The challenges in engineering bone scaffolds reflect the complexity of bone as an organ. The organic-inorganic hybrid system design aims to provide signals within a conductive apatite layer to promote cell adhesion, proliferation and ultimately differentiation into bone tissue. Dual functioning peptides designed to specifically adhere to the apatite layer, while promoting cell adhesion via cell recognition sequences, may increase cell adhesion, leading to increased osteogenesis. The aim of this study is to identify peptide sequences with preferential adsorption towards apatite-based materials.

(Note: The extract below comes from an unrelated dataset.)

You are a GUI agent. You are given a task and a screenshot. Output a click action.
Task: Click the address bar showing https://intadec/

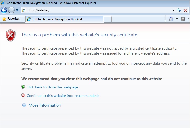click(x=96, y=10)
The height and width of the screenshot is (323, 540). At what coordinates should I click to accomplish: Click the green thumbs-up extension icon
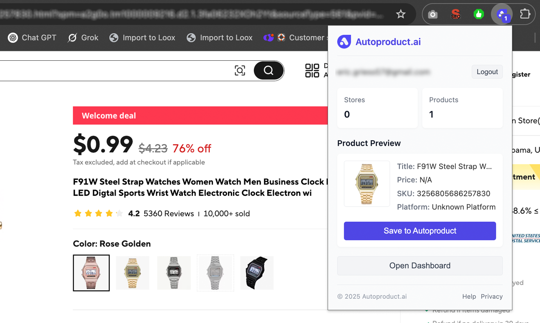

Bone-like mineral films and hydroxyapatite disks were panned with a phage library to elucidate peptide sequences with favorable adsorption. Peptide sequences were analyzed using the web-based biotechnology tool RELIC and validated with a modified ELISA, in addition to being investigated using a newly developed method of high-throughput computational modeling. Peptides having the highest affinity and greatest potential to be incorporated into a dual functioning peptide design are APWHLSSQYSRT, VTKHLNQISQSY and STLPIPHEFSRE. These experiments provide a method of rationally designing peptides that adhere to apatite and that may improve bone tissue regeneration. This work also provides structure for investigating peptide/protein adsorption on apatite substrates with varied carbonate, or other impurity, content.